▶ [TASK OBJECTIVE]: Print out each entry below exactly, please.

-------- DATASET --------

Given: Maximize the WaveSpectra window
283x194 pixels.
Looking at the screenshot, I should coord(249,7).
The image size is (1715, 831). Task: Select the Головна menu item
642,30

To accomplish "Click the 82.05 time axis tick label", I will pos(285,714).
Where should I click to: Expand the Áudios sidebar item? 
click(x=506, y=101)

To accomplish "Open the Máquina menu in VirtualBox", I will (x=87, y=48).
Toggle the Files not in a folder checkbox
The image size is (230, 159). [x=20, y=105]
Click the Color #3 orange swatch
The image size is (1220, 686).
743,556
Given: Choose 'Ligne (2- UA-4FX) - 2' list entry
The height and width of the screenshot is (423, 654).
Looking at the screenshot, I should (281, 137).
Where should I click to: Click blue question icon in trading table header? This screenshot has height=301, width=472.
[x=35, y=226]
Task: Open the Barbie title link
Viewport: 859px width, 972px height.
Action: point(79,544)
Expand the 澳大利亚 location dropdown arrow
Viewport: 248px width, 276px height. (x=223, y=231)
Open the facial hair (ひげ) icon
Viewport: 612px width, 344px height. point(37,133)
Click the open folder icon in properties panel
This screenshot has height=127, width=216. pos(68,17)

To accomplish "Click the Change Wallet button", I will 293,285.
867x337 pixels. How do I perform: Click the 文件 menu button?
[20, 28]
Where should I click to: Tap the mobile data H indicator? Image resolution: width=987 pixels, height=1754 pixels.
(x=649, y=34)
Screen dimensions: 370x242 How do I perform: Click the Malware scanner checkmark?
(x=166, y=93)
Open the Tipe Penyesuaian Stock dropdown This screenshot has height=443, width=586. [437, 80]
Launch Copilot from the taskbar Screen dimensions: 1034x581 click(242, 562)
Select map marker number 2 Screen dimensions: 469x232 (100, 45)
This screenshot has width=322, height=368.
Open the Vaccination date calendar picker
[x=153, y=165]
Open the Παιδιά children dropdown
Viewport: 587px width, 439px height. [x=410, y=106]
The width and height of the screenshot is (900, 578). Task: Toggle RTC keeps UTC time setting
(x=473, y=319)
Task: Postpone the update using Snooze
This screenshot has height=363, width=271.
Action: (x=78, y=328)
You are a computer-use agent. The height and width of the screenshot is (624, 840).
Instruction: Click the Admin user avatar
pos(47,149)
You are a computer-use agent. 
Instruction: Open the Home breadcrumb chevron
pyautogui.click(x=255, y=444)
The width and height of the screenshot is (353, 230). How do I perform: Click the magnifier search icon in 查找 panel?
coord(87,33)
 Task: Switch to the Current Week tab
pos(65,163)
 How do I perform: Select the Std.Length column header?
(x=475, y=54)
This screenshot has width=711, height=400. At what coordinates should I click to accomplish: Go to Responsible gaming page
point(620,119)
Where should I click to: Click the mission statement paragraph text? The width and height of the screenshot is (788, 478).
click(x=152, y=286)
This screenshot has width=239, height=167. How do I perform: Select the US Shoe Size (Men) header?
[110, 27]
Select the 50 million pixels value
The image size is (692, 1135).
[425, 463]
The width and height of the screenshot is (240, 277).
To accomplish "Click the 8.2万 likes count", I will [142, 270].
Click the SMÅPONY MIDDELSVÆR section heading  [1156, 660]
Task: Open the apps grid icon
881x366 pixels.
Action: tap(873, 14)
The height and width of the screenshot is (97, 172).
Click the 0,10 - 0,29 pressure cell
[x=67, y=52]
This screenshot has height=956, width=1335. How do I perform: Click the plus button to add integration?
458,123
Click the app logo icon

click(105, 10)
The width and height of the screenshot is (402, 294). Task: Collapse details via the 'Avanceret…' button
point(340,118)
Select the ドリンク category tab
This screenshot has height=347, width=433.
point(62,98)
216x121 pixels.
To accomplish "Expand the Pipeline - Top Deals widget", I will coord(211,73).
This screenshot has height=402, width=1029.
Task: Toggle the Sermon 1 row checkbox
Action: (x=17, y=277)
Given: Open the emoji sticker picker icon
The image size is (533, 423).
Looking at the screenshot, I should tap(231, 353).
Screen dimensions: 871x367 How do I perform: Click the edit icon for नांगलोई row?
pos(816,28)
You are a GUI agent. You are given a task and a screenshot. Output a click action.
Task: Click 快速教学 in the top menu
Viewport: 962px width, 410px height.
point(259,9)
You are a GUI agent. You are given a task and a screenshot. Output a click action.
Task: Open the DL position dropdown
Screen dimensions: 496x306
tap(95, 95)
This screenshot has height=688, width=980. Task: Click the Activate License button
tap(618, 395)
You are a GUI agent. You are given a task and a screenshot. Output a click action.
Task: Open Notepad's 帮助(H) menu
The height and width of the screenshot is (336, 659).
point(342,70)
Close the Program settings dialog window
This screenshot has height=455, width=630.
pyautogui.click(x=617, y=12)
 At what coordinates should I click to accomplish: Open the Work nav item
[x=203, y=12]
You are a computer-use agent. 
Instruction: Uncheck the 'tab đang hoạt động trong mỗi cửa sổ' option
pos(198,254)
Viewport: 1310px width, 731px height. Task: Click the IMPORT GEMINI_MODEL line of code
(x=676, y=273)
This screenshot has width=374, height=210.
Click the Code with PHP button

--------

▶ [RESULT OF THE TASK]:
Given: Maximize the WaveSpectra window
283x194 pixels.
Looking at the screenshot, I should coord(249,7).
The image size is (1715, 831). Task: Select the Головна menu item
642,30

To accomplish "Click the 82.05 time axis tick label", I will pos(285,714).
Where should I click to: Expand the Áudios sidebar item? 
click(x=506, y=101)

To accomplish "Open the Máquina menu in VirtualBox", I will (x=87, y=48).
Toggle the Files not in a folder checkbox
The image size is (230, 159). [x=20, y=105]
Click the Color #3 orange swatch
The image size is (1220, 686).
743,556
Given: Choose 'Ligne (2- UA-4FX) - 2' list entry
The height and width of the screenshot is (423, 654).
Looking at the screenshot, I should (281, 137).
Where should I click to: Click blue question icon in trading table header? This screenshot has height=301, width=472.
[x=35, y=226]
Task: Open the Barbie title link
Viewport: 859px width, 972px height.
Action: point(79,544)
Expand the 澳大利亚 location dropdown arrow
Viewport: 248px width, 276px height. (x=223, y=231)
Open the facial hair (ひげ) icon
Viewport: 612px width, 344px height. point(37,133)
Click the open folder icon in properties panel
This screenshot has height=127, width=216. pos(68,17)

To accomplish "Click the Change Wallet button", I will 293,285.
867x337 pixels. How do I perform: Click the 文件 menu button?
[20, 28]
Where should I click to: Tap the mobile data H indicator? Image resolution: width=987 pixels, height=1754 pixels.
(x=649, y=34)
Screen dimensions: 370x242 How do I perform: Click the Malware scanner checkmark?
(x=166, y=93)
Open the Tipe Penyesuaian Stock dropdown This screenshot has height=443, width=586. [437, 80]
Launch Copilot from the taskbar Screen dimensions: 1034x581 click(242, 562)
Select map marker number 2 Screen dimensions: 469x232 (100, 45)
This screenshot has width=322, height=368.
Open the Vaccination date calendar picker
[x=153, y=165]
Open the Παιδιά children dropdown
Viewport: 587px width, 439px height. [x=410, y=106]
The width and height of the screenshot is (900, 578). Task: Toggle RTC keeps UTC time setting
(x=473, y=319)
Task: Postpone the update using Snooze
This screenshot has height=363, width=271.
Action: (x=78, y=328)
You are a computer-use agent. The height and width of the screenshot is (624, 840).
Instruction: Click the Admin user avatar
pos(47,149)
You are a computer-use agent. 
Instruction: Open the Home breadcrumb chevron
pyautogui.click(x=255, y=444)
The width and height of the screenshot is (353, 230). How do I perform: Click the magnifier search icon in 查找 panel?
coord(87,33)
 Task: Switch to the Current Week tab
pos(65,163)
 How do I perform: Select the Std.Length column header?
(x=475, y=54)
This screenshot has width=711, height=400. At what coordinates should I click to accomplish: Go to Responsible gaming page
point(620,119)
Where should I click to: Click the mission statement paragraph text? The width and height of the screenshot is (788, 478).
click(x=152, y=286)
This screenshot has width=239, height=167. How do I perform: Select the US Shoe Size (Men) header?
[110, 27]
Select the 50 million pixels value
The image size is (692, 1135).
[425, 463]
The width and height of the screenshot is (240, 277).
To accomplish "Click the 8.2万 likes count", I will [142, 270].
Click the SMÅPONY MIDDELSVÆR section heading  [1156, 660]
Task: Open the apps grid icon
881x366 pixels.
Action: tap(873, 14)
The height and width of the screenshot is (97, 172).
Click the 0,10 - 0,29 pressure cell
[x=67, y=52]
This screenshot has height=956, width=1335. How do I perform: Click the plus button to add integration?
458,123
Click the app logo icon

click(105, 10)
The width and height of the screenshot is (402, 294). Task: Collapse details via the 'Avanceret…' button
point(340,118)
Select the ドリンク category tab
This screenshot has height=347, width=433.
point(62,98)
216x121 pixels.
To accomplish "Expand the Pipeline - Top Deals widget", I will coord(211,73).
This screenshot has height=402, width=1029.
Task: Toggle the Sermon 1 row checkbox
Action: (x=17, y=277)
Given: Open the emoji sticker picker icon
The image size is (533, 423).
Looking at the screenshot, I should tap(231, 353).
Screen dimensions: 871x367 How do I perform: Click the edit icon for नांगलोई row?
pos(816,28)
You are a GUI agent. You are given a task and a screenshot. Output a click action.
Task: Click 快速教学 in the top menu
Viewport: 962px width, 410px height.
point(259,9)
You are a GUI agent. You are given a task and a screenshot. Output a click action.
Task: Open the DL position dropdown
Screen dimensions: 496x306
tap(95, 95)
This screenshot has height=688, width=980. Task: Click the Activate License button
tap(618, 395)
You are a GUI agent. You are given a task and a screenshot. Output a click action.
Task: Open Notepad's 帮助(H) menu
The height and width of the screenshot is (336, 659).
point(342,70)
Close the Program settings dialog window
This screenshot has height=455, width=630.
pyautogui.click(x=617, y=12)
 At what coordinates should I click to accomplish: Open the Work nav item
[x=203, y=12]
You are a computer-use agent. 
Instruction: Uncheck the 'tab đang hoạt động trong mỗi cửa sổ' option
pos(198,254)
Viewport: 1310px width, 731px height. Task: Click the IMPORT GEMINI_MODEL line of code
(x=676, y=273)
This screenshot has width=374, height=210.
Click the Code with PHP button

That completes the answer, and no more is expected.